我的张量流模型参数为 230MB,使用 300MB 数据集,但在一个 epoch 后崩溃。它在二元分类问题上训练 CNN。
系统具有 16GB RAM 和 RTX 4070Ti
在一个纪元后,我收到一条消息,提示它正在尝试分配 12.5 GB:
102/102 [==============================] - ETA: 0s - loss: 1.0180 - accuracy: 0.6293 - precision: 0.0000e+00 - recall: 0.0000e+002024-04-12 08:04:29.166412: W external/local_tsl/tsl/framework/cpu_allocator_impl.cc:83] Allocation of 12582912000 exceeds 10% of free system memory.
Killed
将批量大小减少到 1 并没有帮助,而且我需要能够在最多 64 的批量大小上进行训练。考虑到我的数据集较小,这应该不是问题。
模型(总参数:60130177(229.38 MB)):
def create_dual_stream_cnn_model(input_shape):
# Define the inputs for each stream
input = Input(shape=input_shape)
# Stream 1
x = Conv1D(64, 3, activation='relu', padding='same')(input)
x = Conv1D(64, 3, activation='relu', padding='same')(x)
x = MaxPooling1D(3, strides=3)(x)
x = Conv1D(128, 3, activation='relu', padding='same')(x)
x = Conv1D(128, 3, activation='relu', padding='same')(x)
x = MaxPooling1D(3, strides=3)(x)
x = Conv1D(256, 3, activation='relu', padding='same')(x)
x = Conv1D(256, 3, activation='relu', padding='same')(x)
x = MaxPooling1D(2, strides=2)(x)
x = Conv1D(512, 3, activation='relu', padding='same')(x)
x = Conv1D(512, 3, activation='relu', padding='same')(x)
x = MaxPooling1D(2, strides=2)(x)
x = Conv1D(512, 3, activation='relu', padding='same')(x)
x = Conv1D(512, 3, activation='relu', padding='same')(x)
x = MaxPooling1D(2, strides=2)(x)
# Stream 2
y = Conv1D(64, 7, activation='relu', padding='same')(input)
y = Conv1D(64, 7, activation='relu', padding='same')(y)
y = MaxPooling1D(3, strides=3)(y)
y = Conv1D(128, 7, activation='relu', padding='same')(y)

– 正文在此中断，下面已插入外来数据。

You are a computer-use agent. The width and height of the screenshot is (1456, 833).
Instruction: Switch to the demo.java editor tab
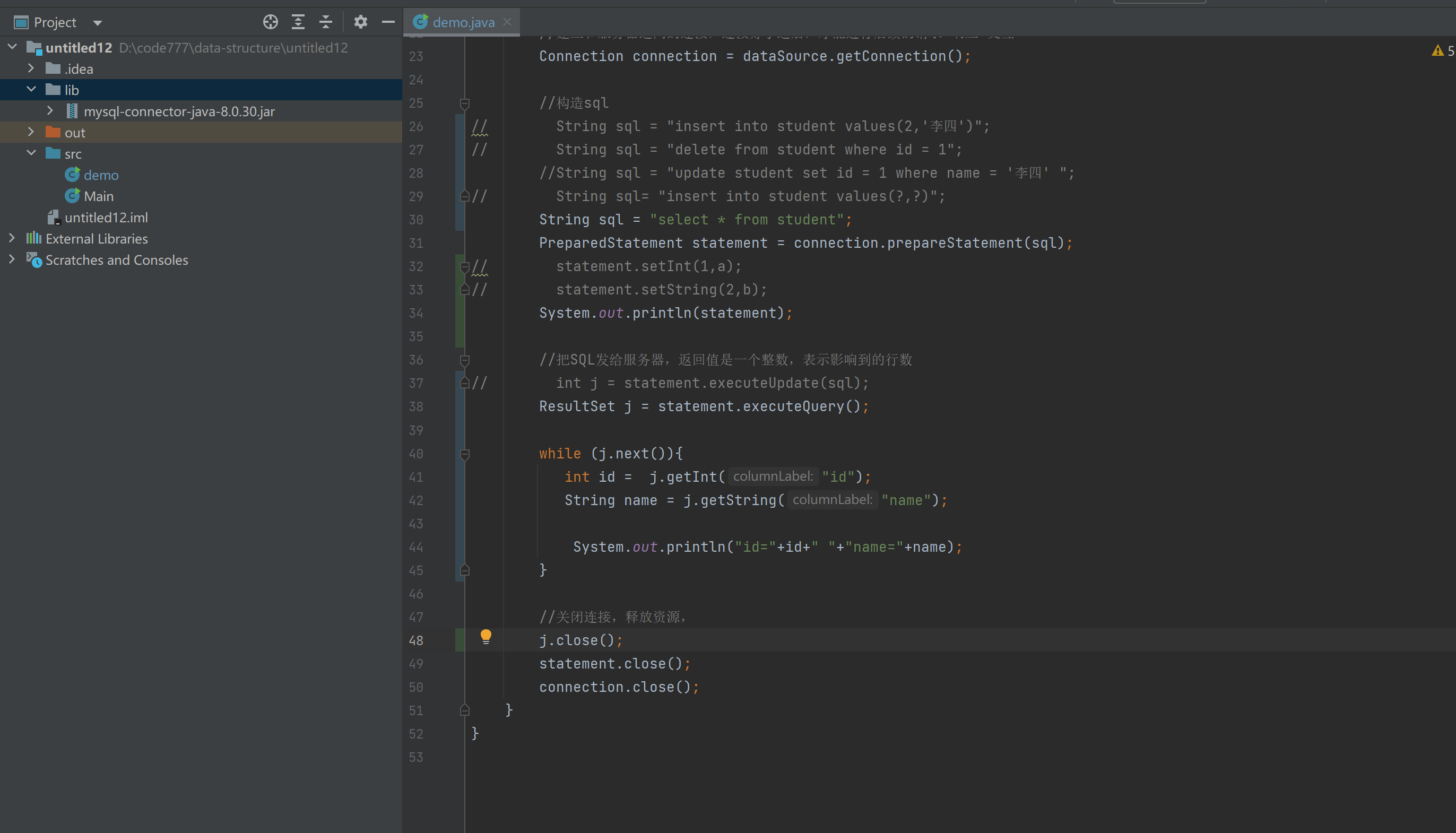pos(463,22)
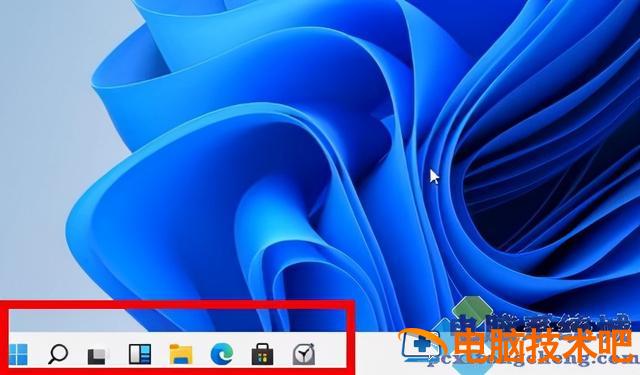Click empty taskbar space right of clock icon

331,354
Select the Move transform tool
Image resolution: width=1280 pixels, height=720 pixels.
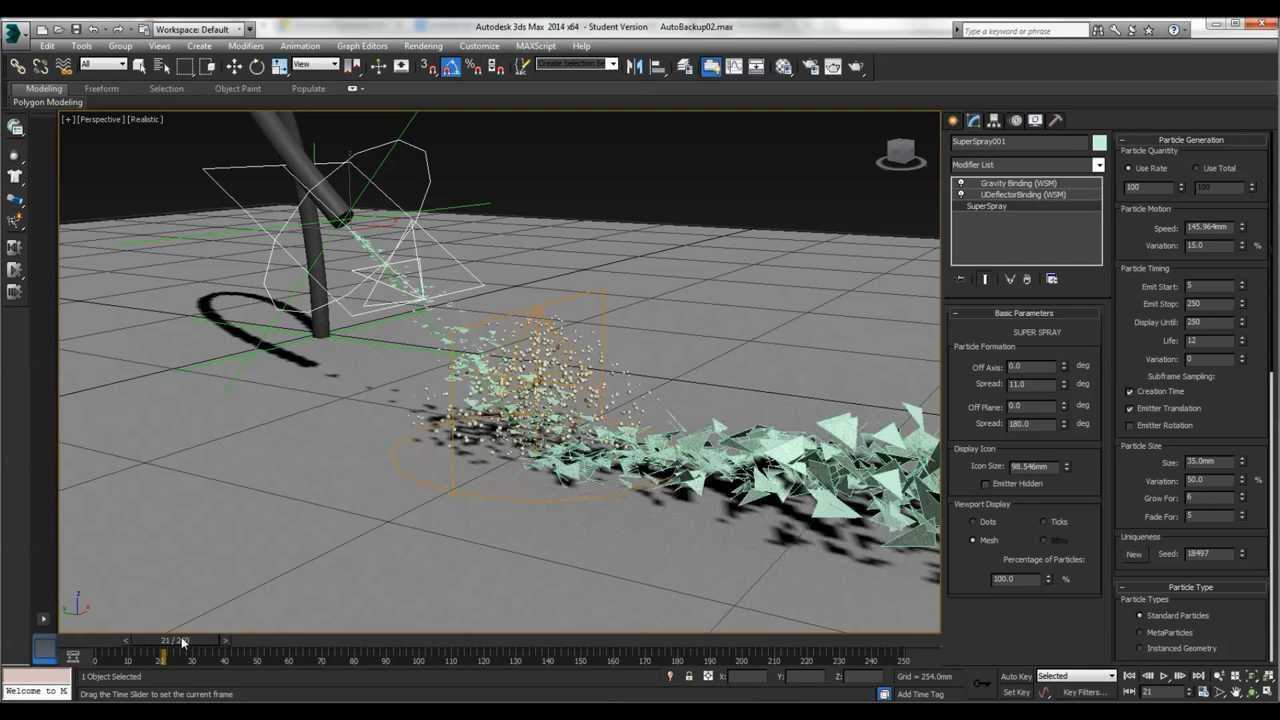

y = Conv1D(128, 7, activation='relu', padding='same')(y)
y = MaxPooling1D(3, strides=3)(y)
y = Conv1D(256, 3, activation='relu', padding='same')(y)
y = Conv1D(256, 3, activation='relu', padding='same')(y)

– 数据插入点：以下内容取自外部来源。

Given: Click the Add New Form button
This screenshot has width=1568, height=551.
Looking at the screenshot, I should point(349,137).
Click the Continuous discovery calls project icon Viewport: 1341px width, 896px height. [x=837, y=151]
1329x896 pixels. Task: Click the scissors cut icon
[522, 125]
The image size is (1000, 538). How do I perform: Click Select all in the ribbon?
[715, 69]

y = MaxPooling1D(2, strides=2)(y)
y = Conv1D(512, 3, activation='relu', padding='same')(y)
y = Conv1D(512, 3, activation='relu', padding='same')(y)
y = MaxPooling1D(2, strides=2)(y)
y = Conv1D(512, 3, activation='relu', padding='same')(y)

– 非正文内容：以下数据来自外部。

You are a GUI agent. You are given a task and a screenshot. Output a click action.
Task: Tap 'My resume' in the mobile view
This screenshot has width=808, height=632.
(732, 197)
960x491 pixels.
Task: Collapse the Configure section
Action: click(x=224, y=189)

y = Conv1D(512, 3, activation='relu', padding='same')(y)
y = MaxPooling1D(2, strides=2)(y)
concatenated = concatenate([x, y])
z = Flatten()(concatenated)
z = Dense(1024, activation='relu', kernel_regularizer=L2(0.0001))(z)
z = Dense(1024, activation='relu', kernel_regularizer=L2(0.0001))(z)
z = Dense(256, activation='relu', kernel_regularizer=L2(0.0001))(z)
z = Dense(1, activation='sigmoid')(z)
model = Model(inputs=input, outputs=z)
optimizer = SGD()
metrics = ['accuracy', 'Precision', 'Recall']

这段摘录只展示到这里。